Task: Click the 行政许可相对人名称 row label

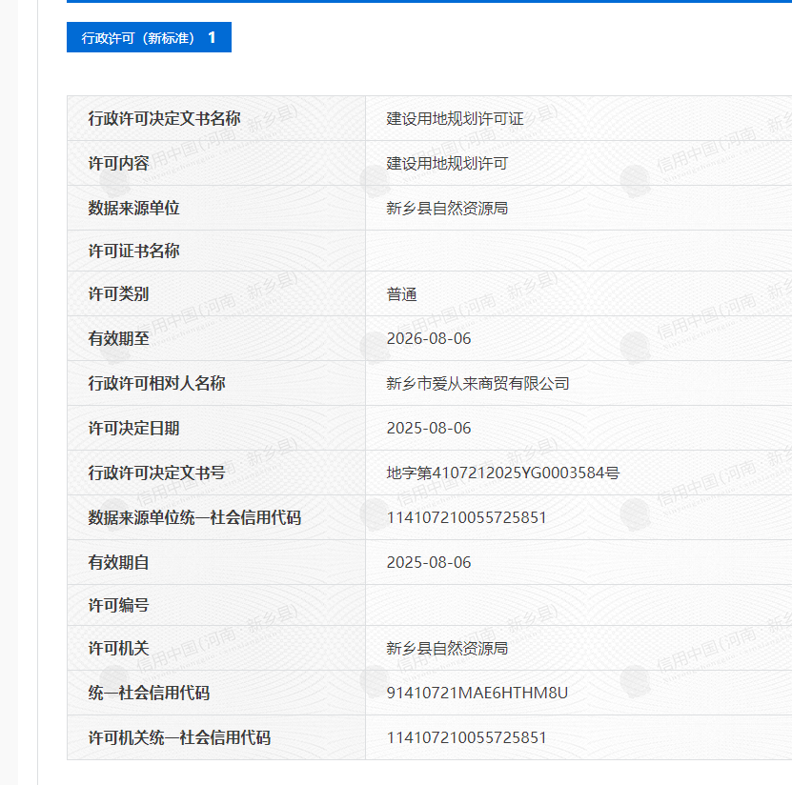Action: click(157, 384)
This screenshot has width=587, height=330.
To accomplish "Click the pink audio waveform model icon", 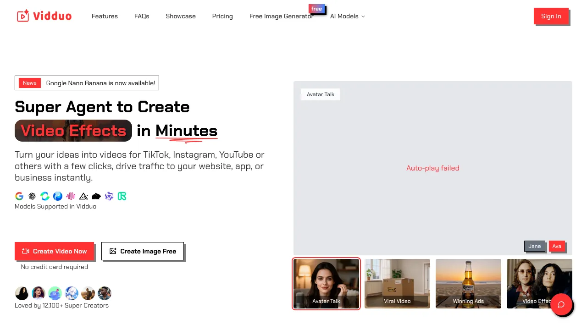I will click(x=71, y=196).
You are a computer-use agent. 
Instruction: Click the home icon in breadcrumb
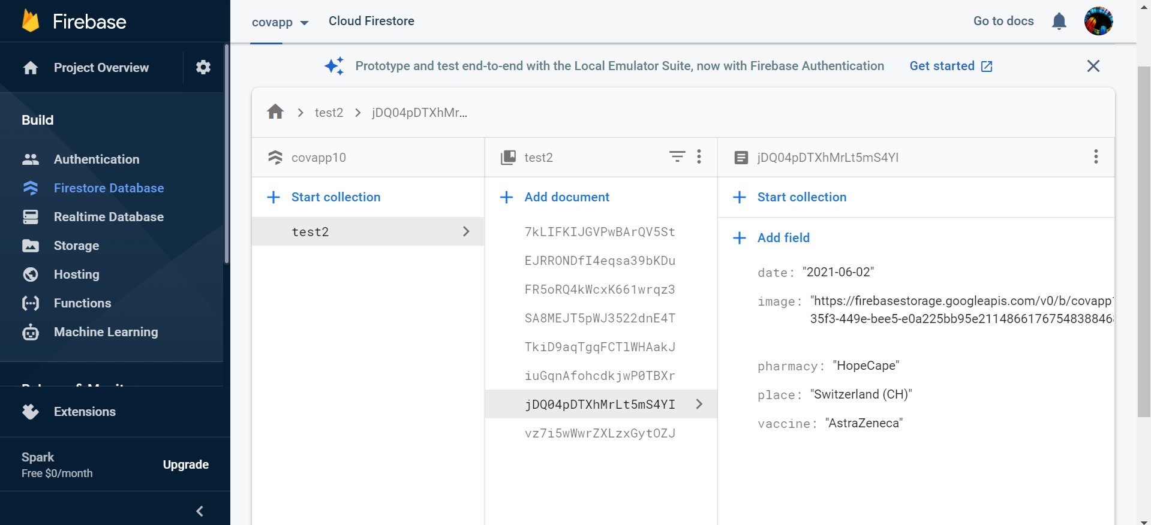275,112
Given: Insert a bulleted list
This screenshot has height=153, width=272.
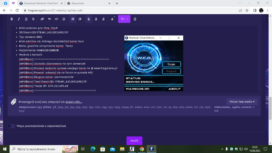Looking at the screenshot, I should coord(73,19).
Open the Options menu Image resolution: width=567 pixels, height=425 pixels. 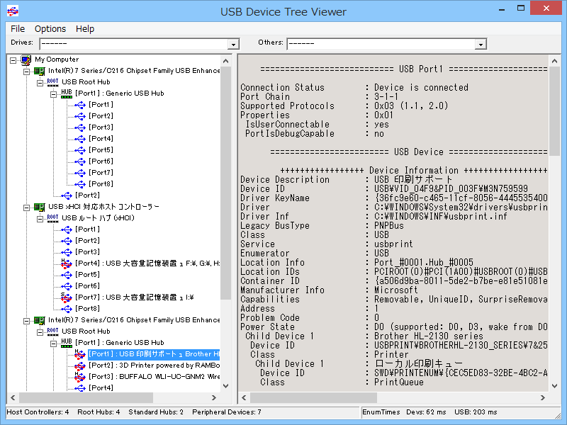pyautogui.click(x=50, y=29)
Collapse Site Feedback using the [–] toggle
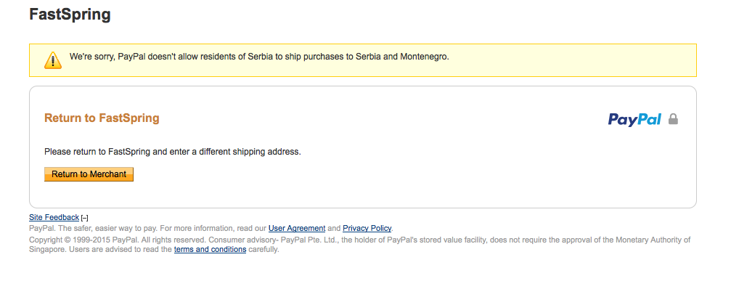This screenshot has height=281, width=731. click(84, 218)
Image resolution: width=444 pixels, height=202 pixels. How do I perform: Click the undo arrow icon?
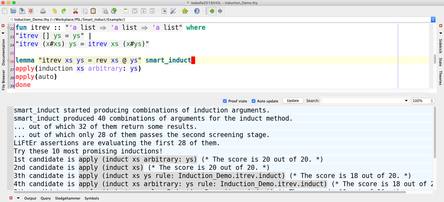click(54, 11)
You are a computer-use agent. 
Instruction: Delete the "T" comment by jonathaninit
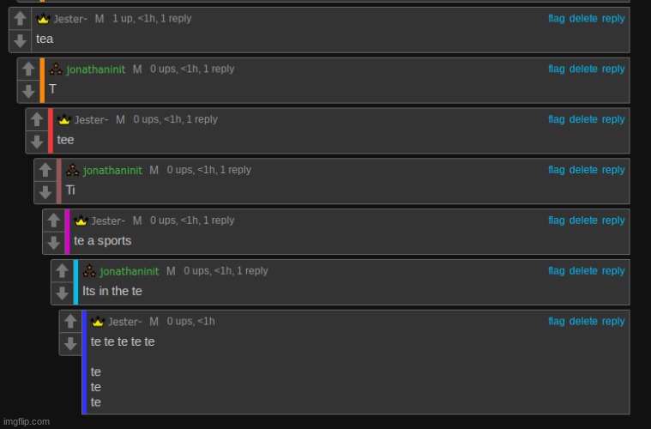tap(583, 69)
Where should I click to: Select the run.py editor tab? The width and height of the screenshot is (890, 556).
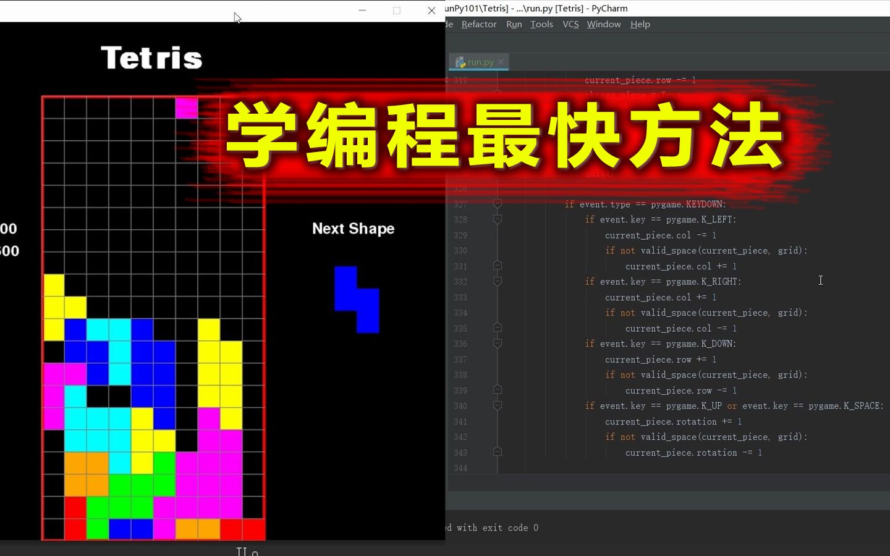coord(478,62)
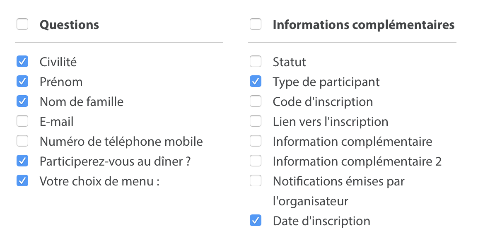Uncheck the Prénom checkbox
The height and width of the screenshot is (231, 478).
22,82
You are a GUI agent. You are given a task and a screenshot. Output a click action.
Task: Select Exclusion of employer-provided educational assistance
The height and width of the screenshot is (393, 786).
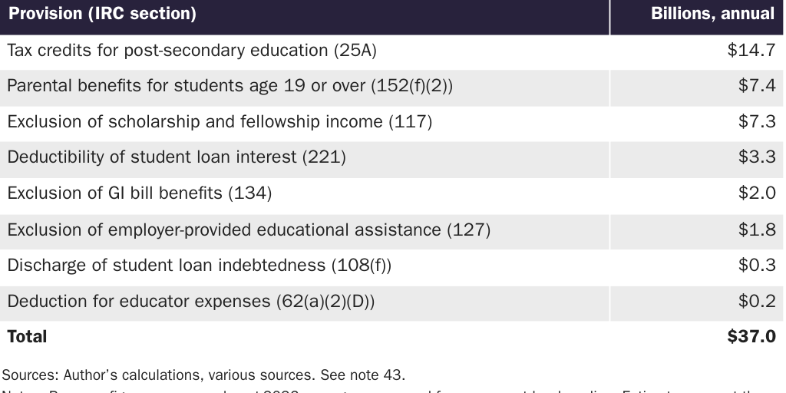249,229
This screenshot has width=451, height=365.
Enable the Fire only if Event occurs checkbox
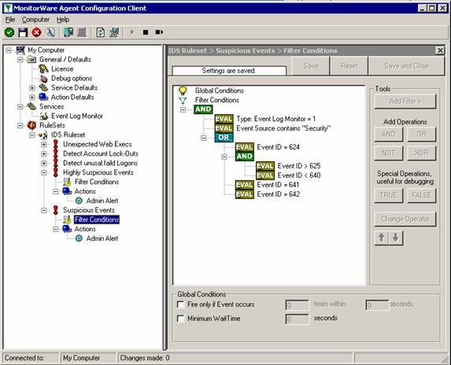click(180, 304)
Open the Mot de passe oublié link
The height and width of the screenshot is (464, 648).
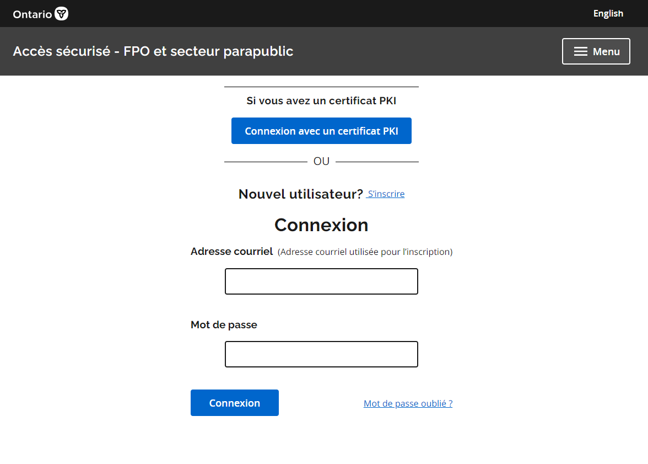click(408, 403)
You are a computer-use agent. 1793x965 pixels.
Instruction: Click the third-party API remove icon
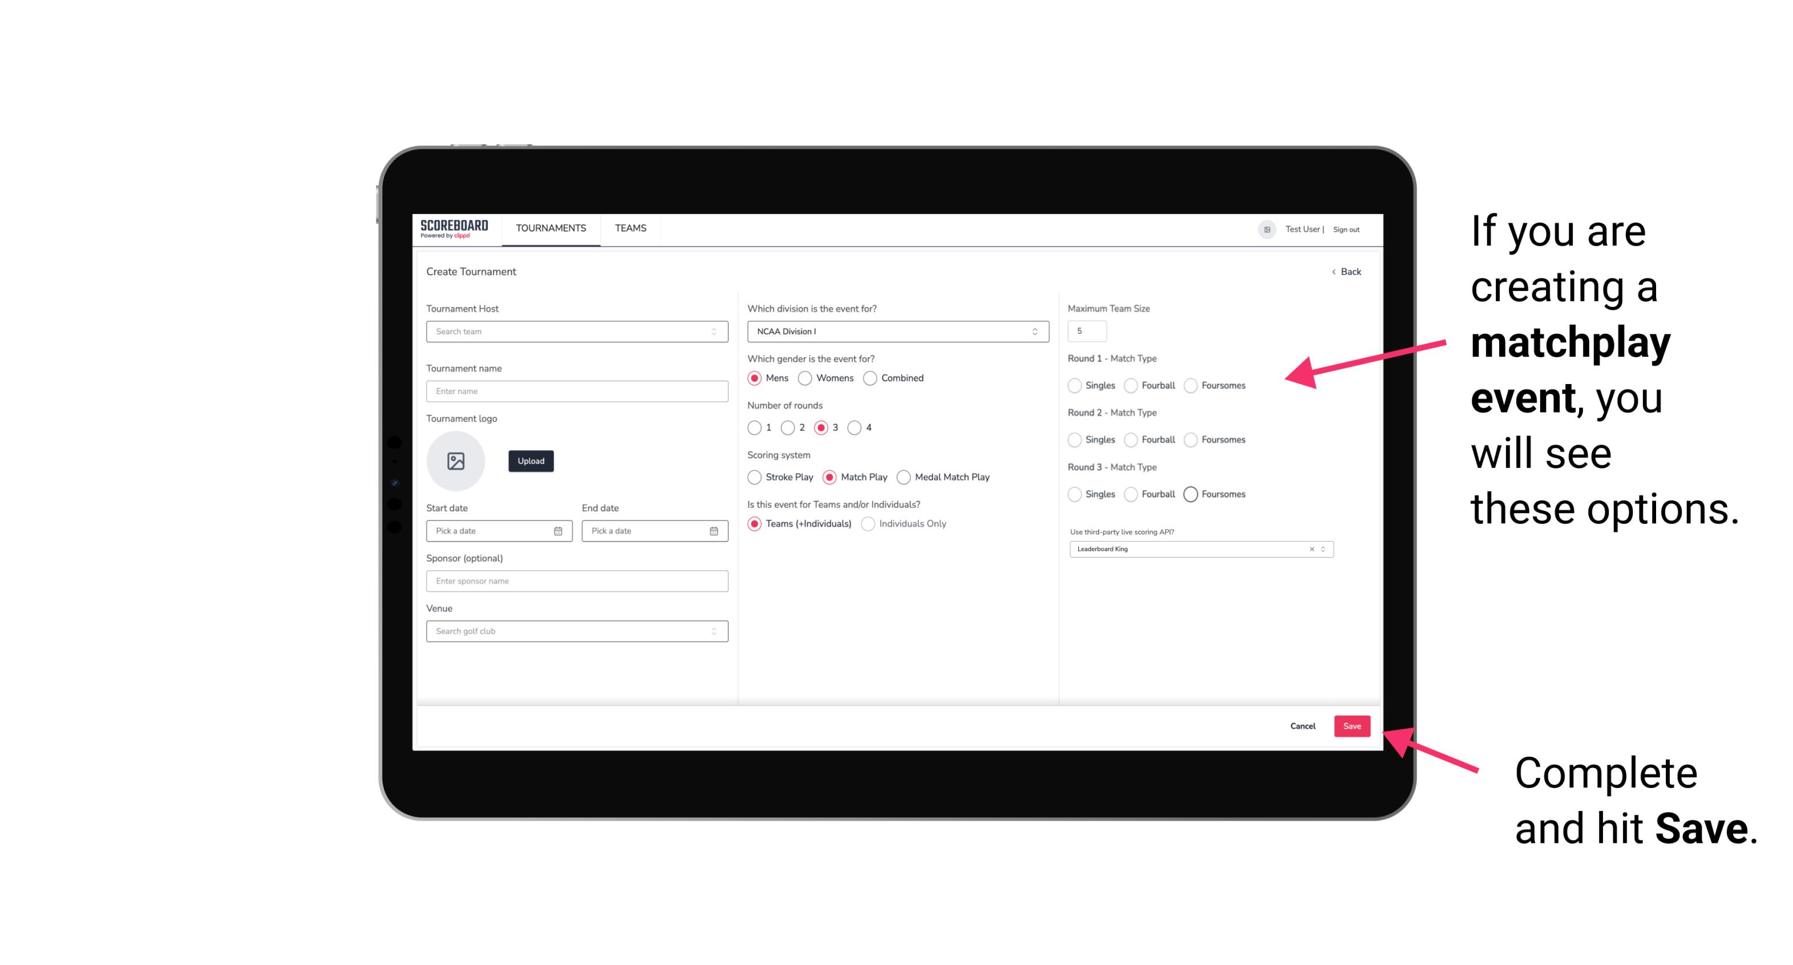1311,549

Task details
For the string "agent", find every line of the material that contains it, and copy each one.

Solution to this problem
You are a computer-use agent. 
You are a computer-use agent. 
You are a GUI agent. You are given a task and a screenshot. Output a click action.
You are a computer-use agent. 1793x965 pixels.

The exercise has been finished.